L’idée de cette page est de recenser les idées – bonnes ou mauvaises – glanées autour de nous dans le domaine de la mobilité urbaine. Histoire d’inspirer ceux qui conçoivent et mettent en place les politiques en la matière.
Londres : les basses émissions tiennent le haut du pavé
Deux semaines à peine après avoir lancé une zone d’émissions ultra-basses dans le centre de Londres, le maire Sadiq Khan et l’autorité publique de tutelle Transport for London (TfL) viennent d’introduire des zones de bus à basses émissions dans les faubourgs londoniens de Lewisham, Stratford et Edmonton.

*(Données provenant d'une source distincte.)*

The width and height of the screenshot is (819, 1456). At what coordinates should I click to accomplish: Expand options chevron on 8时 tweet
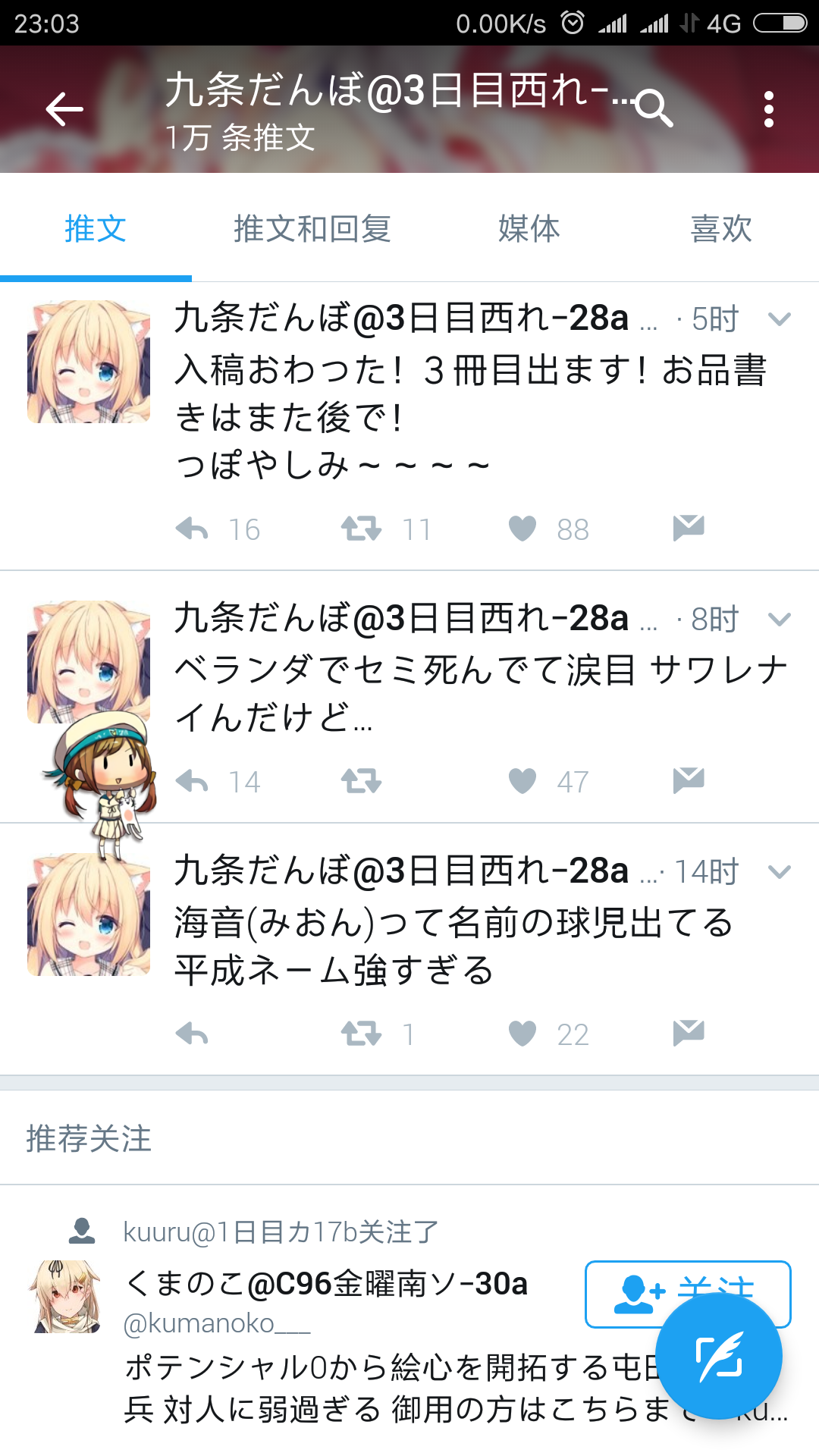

Il s’agit d’une phase préliminaire à l’extension d’une telle zone sur le réseau entier, impliquant la transformation de l’ensemble de la flotte à l’horizon 2020. À l’heure actuelle, la capitale britannique présente déjà l’une des zones de bus à basses émissions les plus étendues d’Europe. À l’échéance prévue, 90 % des émissions de NOx auront disparu et la totalité des bus à un seul étage seront certifiés « zéro émission ». Les 9000 bus qui constituent la flotte londonienne, tous opérateurs confondus, le seront également au plus tard en 2037.[1] À signaler que dès l’an prochain, 20 bus à impériale roulant à l’hydrogène seront lancés.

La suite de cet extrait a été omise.